Proposed diagnostic criteria for internet addiction
Article first published online: 5 FEB 2010
© 2010 The Authors. Journal compilation © 2010 Society for the Study of Addiction
Volume 105, Issue 3, pages 556–564, March 2010
How to Cite
Tao, R., Huang, X., Wang, J., Zhang, H., Zhang, Y. and Li, M. (2010), Proposed diagnostic criteria for internet addiction. Addiction, 105: 556–564. doi: 10.1111/j.1360-0443.2009.02828.x
- Issue published online: 5 FEB 2010
- Article first published online: 5 FEB 2010
- Submitted 27 March 2009; initial review completed 1 June 2009; final version accepted 23 September 2009
- Diagnostic criteria;
- internet addiction;
- inter-rater reliability;
- pathological internet use;
- symptom criterion;
Objective The objective of this study was to develop diagnostic criteria for internet addiction disorder (IAD) and to evaluate the validity of our proposed diagnostic criteria for discriminating non-dependent from dependent internet use in the general population.

• [EXERCISE DETAILS]
Can you continue the internet addiction abstract, starting after its Objective sentence? The records have no connection to the internet addiction abstract.

• [MATERIAL SHOWN]

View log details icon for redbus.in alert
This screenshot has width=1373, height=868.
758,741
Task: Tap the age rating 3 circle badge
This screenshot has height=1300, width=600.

• [ANSWER TO THIS PROBLEM]
Methods This study was conducted in three stages: the developmental stage (110 subjects in the survey group; 408 subjects in the training group), where items of the proposed diagnostic criteria were developed and tested; the validation stage (n = 405), where the proposed criteria were evaluated for criterion-related validity; and the clinical stage (n = 150), where the criteria and the global clinical impression of IAD were evaluated by more than one psychiatrist to determine inter-rater reliability.
Results The proposed internet addiction diagnostic criteria consisted of symptom criterion (seven clinical symptoms of IAD), clinically significant impairment criterion (functional and psychosocial impairments), course criterion (duration of addiction lasting at least 3 months, with at least 6 hours of non-essential internet usage per day) and exclusion criterion (exclusion of dependency attributed to psychotic disorders). A diagnostic score of 2 + 1, where the first two symptoms (preoccupation and withdrawal symptoms) and at least one of the five other symptoms (tolerance, lack of control, continued excessive use despite knowledge of negative effects/affects, loss of interests excluding internet, and use of the internet to escape or relieve a dysphoric mood) was established. Inter-rater reliability was 98%.
Conclusion Our findings suggest that the proposed diagnostic criteria may be useful for the standardization of diagnostic criteria for IAD.